Female lays 1 to 3 white eggs, spotted brown, at two days intervals. Incubation lasts about 30 to 35 days and starts with the first egg laid. Both adults share incubation. Altricial chicks remain at nest during 33 to 45 days and are fed by both parents. Chicks are covered in short greyish-white down on back, and yellowish down on head and neck. When they are 15 days old, down is replaced by just growing primaries feathers.
At this time, chicks at nest are yet aggressive if threatened. They stand up with open bill and wings, and they try to attack predator or intruder by pecking.

Both parents feed the young. When the male brings a frog, it tears up away from the nest before to give it to the female, and she feeds the young.
Female broods the chicks during the first days, leaving the nest only for preening and cleaning its plumage. She watches the nest from a nearby branch.
When they are 15 days old, male and female feed the youngs which start to extract larvae from holes themselves. At about 21 days of age, youngs have the dark plumage of juvenile except for the head, still covered with yellowish down.
They leave the nest at 40 days of age, climbing on nearby branches, but they feed and are fed into the nest. They become independent at about 55 days of age. They remain in their natal woodland about 20 to 30 days more, and then, they start their migration to Africa. They reach their sexual maturity at 2 to 3 years.

DIET:
European Honey Buzzard feeds mainly on bees and wasps, larvae and pupae. But it also eats various insects, earthworms, spiders, amphibians, reptiles, nestlings and small mammals. It also consumes fruit and berries in late summer.

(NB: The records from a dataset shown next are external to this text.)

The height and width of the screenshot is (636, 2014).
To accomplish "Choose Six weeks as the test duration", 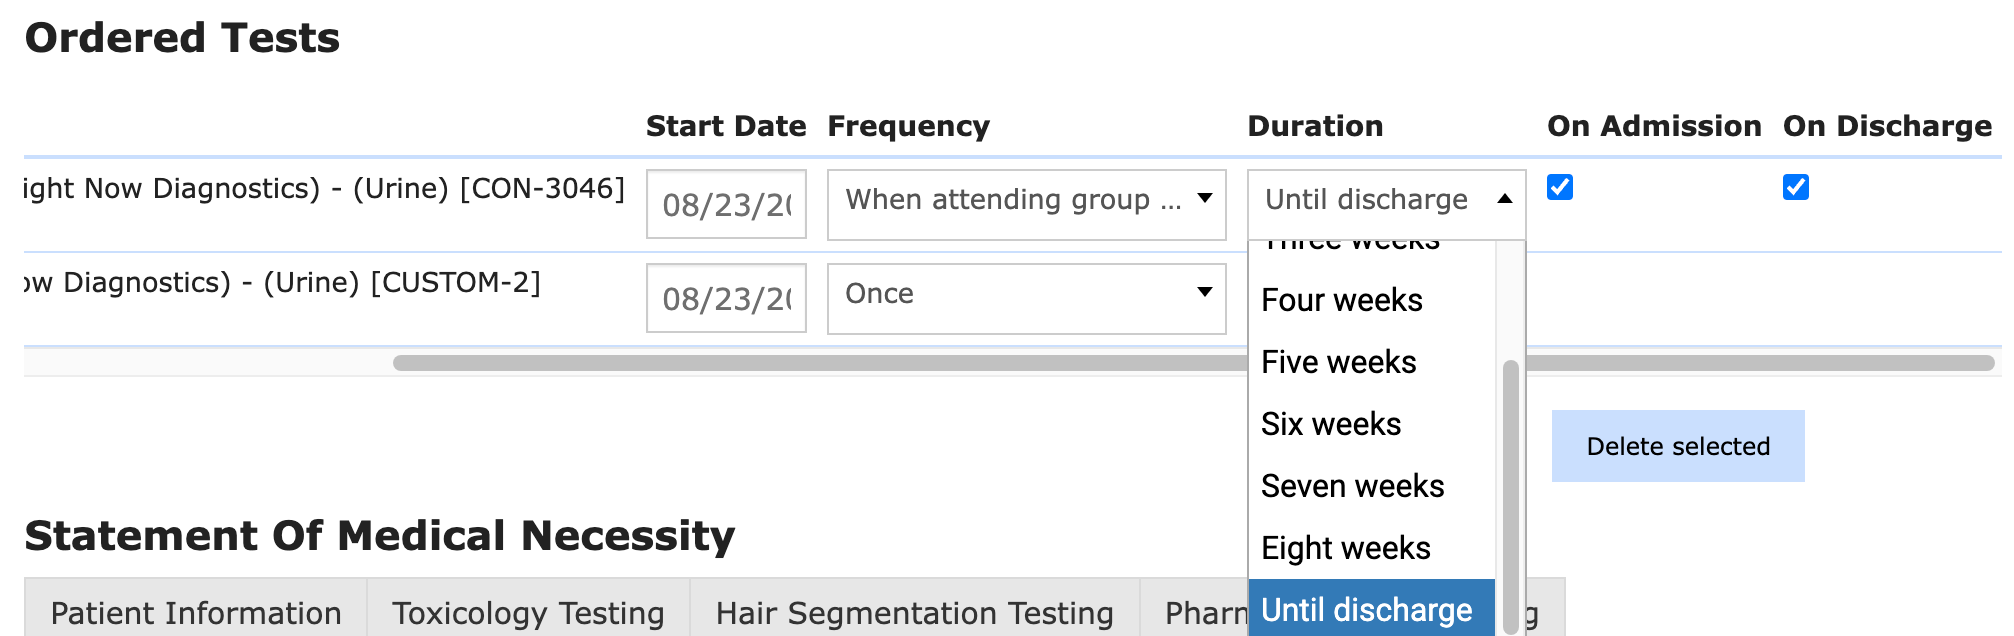I will 1331,424.
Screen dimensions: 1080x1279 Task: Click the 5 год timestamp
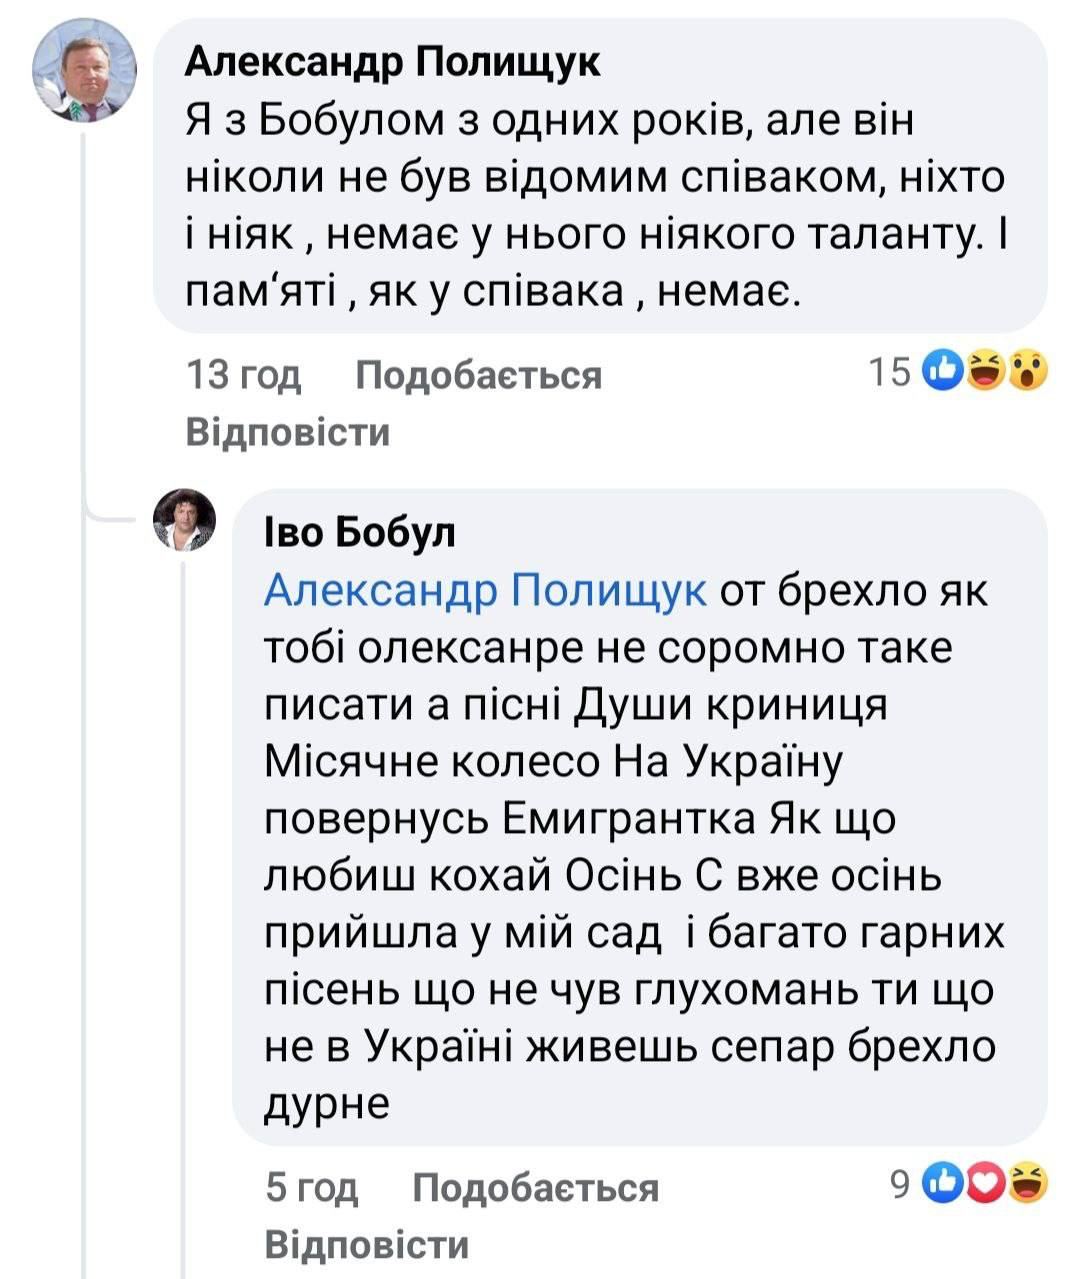311,1188
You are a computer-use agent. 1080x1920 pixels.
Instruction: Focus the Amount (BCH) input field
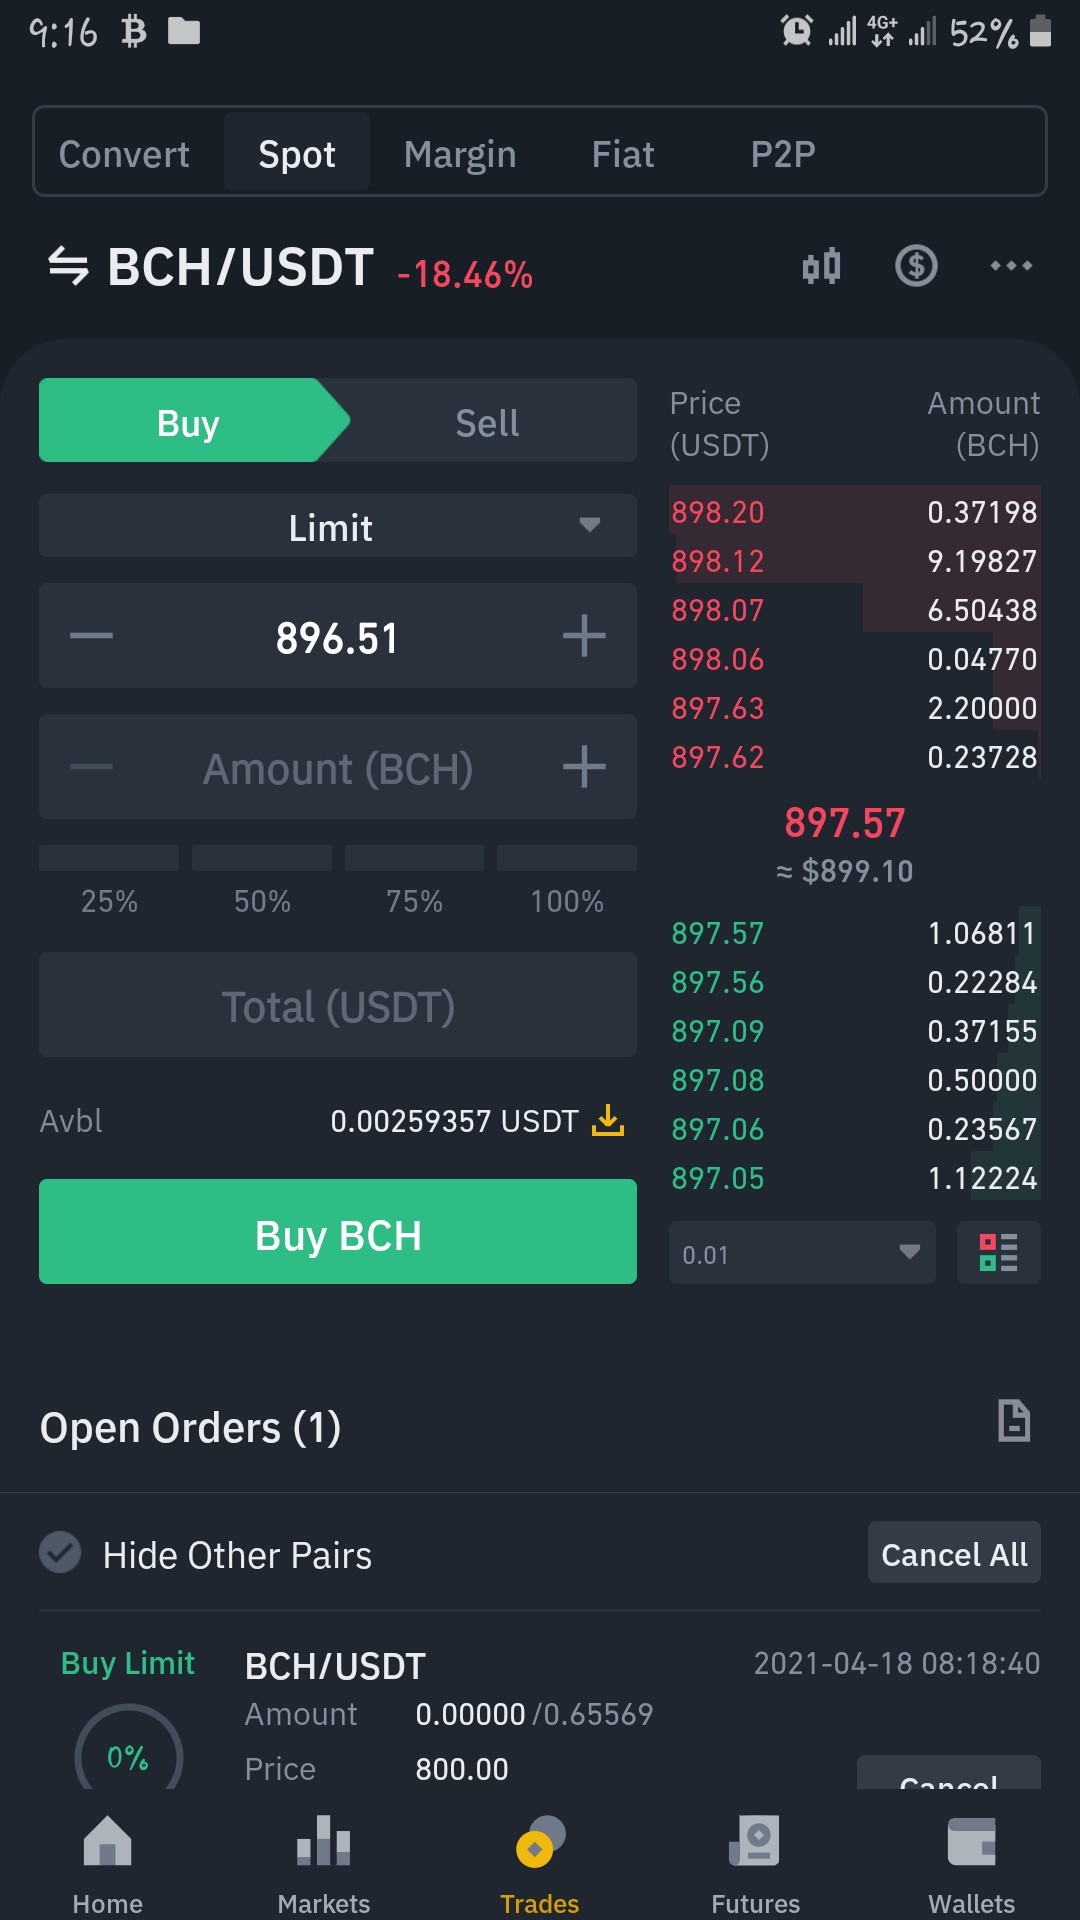tap(338, 767)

PROTECTION/THREATS/STATUS:
European Honey Buzzard is still threatened by illegal hunting in southern Europe during migration. These actions involve declines in their populations.
However, this species seems to be stable and numbers often vary. Wet and cold weather at the beginning of nesting period plays an important role on wasp numbers, which are their main food.